I am reporting from within the confines of my ancestral home in The Poconos, visiting zee familia for an unexpectedly generous amount of time, tracing back over the events of this past week.
Last Tuesday, my Bearded Companion and I packed our bags, donned brightly-colored raincoats, and headed into the afternoon, and New Jersey. Our plan was this: to travel from our bright white room in Brooklyn to Erik‘s house in Rumson for the evening, and then to Huntingdon the next day for Dirtfest, and a brief look at our old home. Some number of lazy days later, Ken and I left, driving across the center of the state where I was eventually left just outside of town limits, in the White Haven Wawa parking lot.
I left Jake in Huntingdon, where he belongs, where we all belong. I am lonesome. It’s the summer now.
Here are cats about our trip.
It was, and is always strange to stay in our old apartment building. Since moving out of apartment #6, we’ve stayed with Evan— who is perhaps the best ever– a couple of times, and now Jake is living in the under-renovation #2, aka The Ghost Apartment. (#6 is currently filled with good people– the ones who lived there before we did, actually. Huntingdon is like that.) In any case, no matter where I live, I am always hungry for and hoping to receive mail. On this particular vacation, I walked through the door of 418 as I so often did, and glanced at the floor where the mailboxes are. On this occasion, I actually got mail. We moved out last July. (Huntingdon is like this.)
I was having a recent conversation about how, in New York, there are many places I like to go, maybe things I like to do. But in Huntingdon, every alleyway, sidewalk, tree and little cat lawn flag outside of every quiet, quaint house is imbued with meaning. I am reminded of rememory (thank you Judy Katz and Toni Morrison), and I am feeling it real hard on this night, in my last hour of being 23, 150 miles from my favored Companion.
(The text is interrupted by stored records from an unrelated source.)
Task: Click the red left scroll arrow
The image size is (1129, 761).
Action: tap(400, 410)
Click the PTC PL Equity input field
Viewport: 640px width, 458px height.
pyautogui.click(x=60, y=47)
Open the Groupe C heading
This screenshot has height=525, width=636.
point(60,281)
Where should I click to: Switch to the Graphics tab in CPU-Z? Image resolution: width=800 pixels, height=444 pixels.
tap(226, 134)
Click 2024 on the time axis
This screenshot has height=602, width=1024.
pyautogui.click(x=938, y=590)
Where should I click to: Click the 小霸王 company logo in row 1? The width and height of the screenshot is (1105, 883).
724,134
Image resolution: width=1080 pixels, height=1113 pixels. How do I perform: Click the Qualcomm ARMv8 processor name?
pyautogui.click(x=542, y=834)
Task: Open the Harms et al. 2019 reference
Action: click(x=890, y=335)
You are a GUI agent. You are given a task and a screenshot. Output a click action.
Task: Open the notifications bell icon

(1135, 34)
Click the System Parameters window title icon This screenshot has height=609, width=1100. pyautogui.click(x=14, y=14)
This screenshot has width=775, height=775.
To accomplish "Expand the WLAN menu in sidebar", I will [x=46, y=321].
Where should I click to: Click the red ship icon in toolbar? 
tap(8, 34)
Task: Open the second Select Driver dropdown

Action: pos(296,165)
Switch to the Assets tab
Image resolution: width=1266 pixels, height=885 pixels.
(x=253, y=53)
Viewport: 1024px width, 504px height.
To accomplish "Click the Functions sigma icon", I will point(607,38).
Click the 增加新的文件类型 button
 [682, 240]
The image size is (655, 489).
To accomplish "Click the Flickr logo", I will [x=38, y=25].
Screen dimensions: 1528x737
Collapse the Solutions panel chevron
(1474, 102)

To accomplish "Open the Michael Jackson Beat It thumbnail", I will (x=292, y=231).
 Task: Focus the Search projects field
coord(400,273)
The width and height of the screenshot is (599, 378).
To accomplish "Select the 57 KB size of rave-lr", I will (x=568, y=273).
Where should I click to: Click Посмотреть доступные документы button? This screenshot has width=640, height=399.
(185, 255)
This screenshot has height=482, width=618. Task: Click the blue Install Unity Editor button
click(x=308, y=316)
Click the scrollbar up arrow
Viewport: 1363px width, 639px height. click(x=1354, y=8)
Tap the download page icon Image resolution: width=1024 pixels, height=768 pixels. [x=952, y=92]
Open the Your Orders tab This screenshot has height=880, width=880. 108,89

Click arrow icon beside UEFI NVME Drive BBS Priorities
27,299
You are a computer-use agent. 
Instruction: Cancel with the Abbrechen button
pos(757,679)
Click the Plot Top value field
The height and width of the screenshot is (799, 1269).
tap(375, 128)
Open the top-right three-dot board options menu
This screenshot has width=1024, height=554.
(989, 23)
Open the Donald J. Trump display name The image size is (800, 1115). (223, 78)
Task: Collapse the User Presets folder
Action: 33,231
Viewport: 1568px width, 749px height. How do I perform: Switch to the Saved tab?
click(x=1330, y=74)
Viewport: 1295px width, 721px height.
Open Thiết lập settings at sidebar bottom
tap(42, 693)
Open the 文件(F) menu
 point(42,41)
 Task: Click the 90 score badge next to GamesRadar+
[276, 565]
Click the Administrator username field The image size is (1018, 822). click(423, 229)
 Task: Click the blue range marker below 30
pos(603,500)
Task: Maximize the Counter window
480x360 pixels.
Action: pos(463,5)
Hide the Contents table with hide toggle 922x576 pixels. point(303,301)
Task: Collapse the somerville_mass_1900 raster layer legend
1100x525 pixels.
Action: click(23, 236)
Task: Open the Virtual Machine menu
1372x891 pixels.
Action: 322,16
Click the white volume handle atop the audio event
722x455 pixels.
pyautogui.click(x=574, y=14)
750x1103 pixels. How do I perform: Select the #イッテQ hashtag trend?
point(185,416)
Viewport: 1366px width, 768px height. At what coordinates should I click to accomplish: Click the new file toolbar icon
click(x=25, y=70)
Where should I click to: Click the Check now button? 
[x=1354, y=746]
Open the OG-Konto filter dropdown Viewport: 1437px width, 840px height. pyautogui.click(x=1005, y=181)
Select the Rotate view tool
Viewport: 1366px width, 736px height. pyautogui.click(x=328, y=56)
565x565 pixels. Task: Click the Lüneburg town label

In Beloved, Morrison writes,
Some things you forget. Other things you never do. But … Places, places are still there. If a house burns down, it’s gone, but the place—the picture of it—stays, and not just in my rememory, but out there, in the world. What I remember is a picture floating around out there outside my head. I mean, even if I don’t think it, even if I die, the picture of what I did, or knew, or saw is still out there. Right in the place where it happened…that place is real. It’s never going away. Even if the whole farm—every tree and glass blade of it dies. The picture is still there and what’s more, if you go there—you who was never there—if you go there and stand in the place where it was, it will happen again; it will be there for you, waiting for you.